India vs England, Lord’s 2007
India was well behind England all through this Test match and faced a tough last day to survive. The victory target of 380 was more or less academic. MS Dhoni and Shanthakumaran Nair Sreesanth were the last two batsmen at the crease around teatime. India faced a sure defeat, and the weather was the only joker to save them from that situation.

India’s luck with these things was not great, but much to the surprise of the supporters, not only did the rain god intervene, but umpire Steve Bucknor also chose to help India that day. Bucknor refused a sure shot LBW appeal against Sreesanth, and the rain god decided that if Bucknor could help India, they better chose India for a change. India went on to win the series 1-0; a loss in Lord’s would have denied them the series win.

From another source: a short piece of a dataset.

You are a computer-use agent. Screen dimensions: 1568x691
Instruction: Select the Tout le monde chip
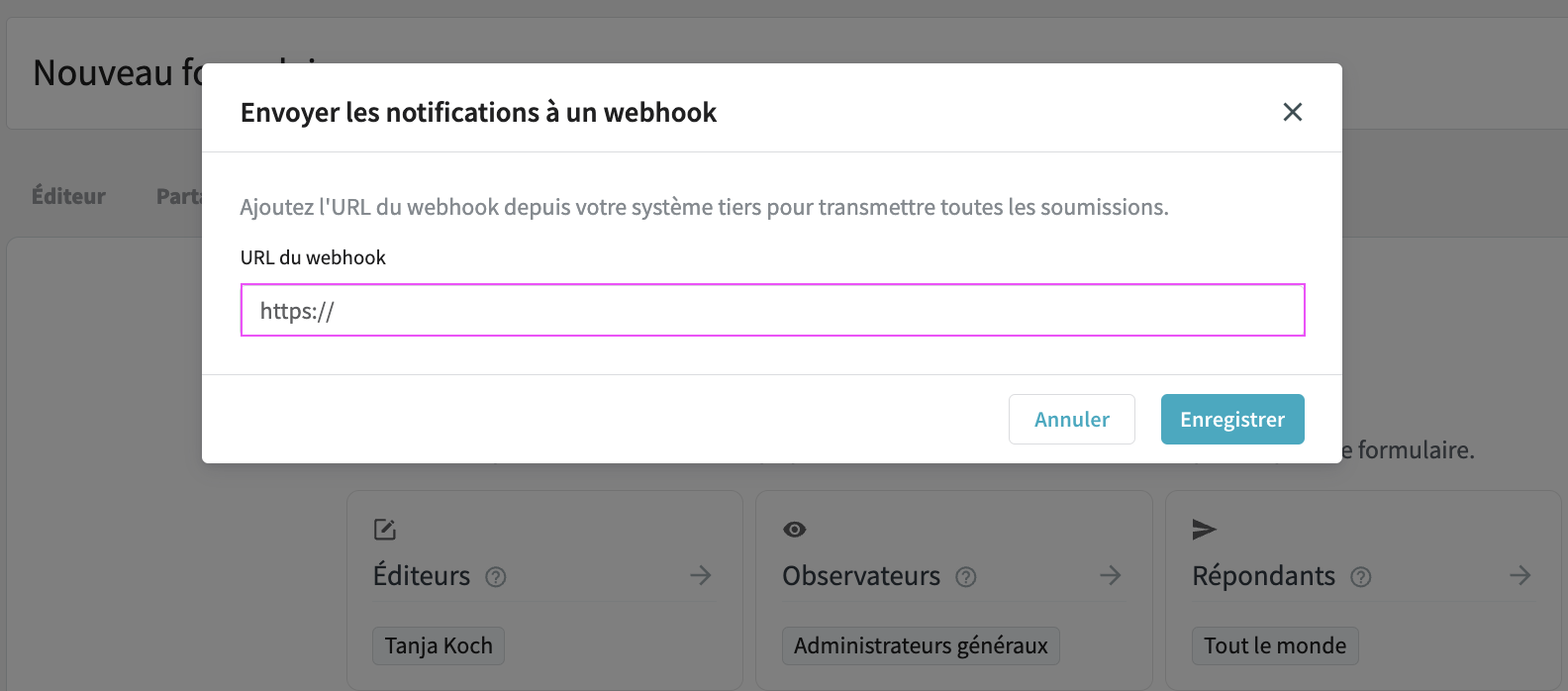(x=1275, y=645)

India vs New Zealand, World Cup semi-final 2019
India’s loss to New Zealand in the World Cup semi-final continues to rankle its supporters. India had a 240-odd score to chase at Old Trafford when rain forced India to bat their innings on the reserve day. The morning start gave the New Zealand swing bowlers the ideal conditions to remove the Indian top order. India did well to run New Zealand close, but the early loss of three wickets proved to be a death knell for the team. It is only fair to say that the Kiwis would not have found bowling conditions suitable for them in the afternoon at Old Trafford had the game gone on without the interruption.


India vs Sri Lanka, Champions Trophy 2002 final
India had two chances in the final to chase not such daunting scores of 245 and 223 to win the final either on the original day or reserve day. The India team was in great form in the run-up to this tournament and were favourites to knock off those runs on either occasion. At least this time India did not lose the tournament and could win it jointly with Sri Lanka.

There would be many other occasions when the Indian team was either saved or cursed by rain, but these are some matches that stand out in my mind due to their context. If someone else’s misery can serve as a balm for our sorrows, I would advise the Indian fans to remember the South Africans and their luck with rain. Now, tell me: are you any worse than them? Not everyone is a Boris Becker, who would get timely rain breaks in Wimbledon, to help him beat Ivan Lendl.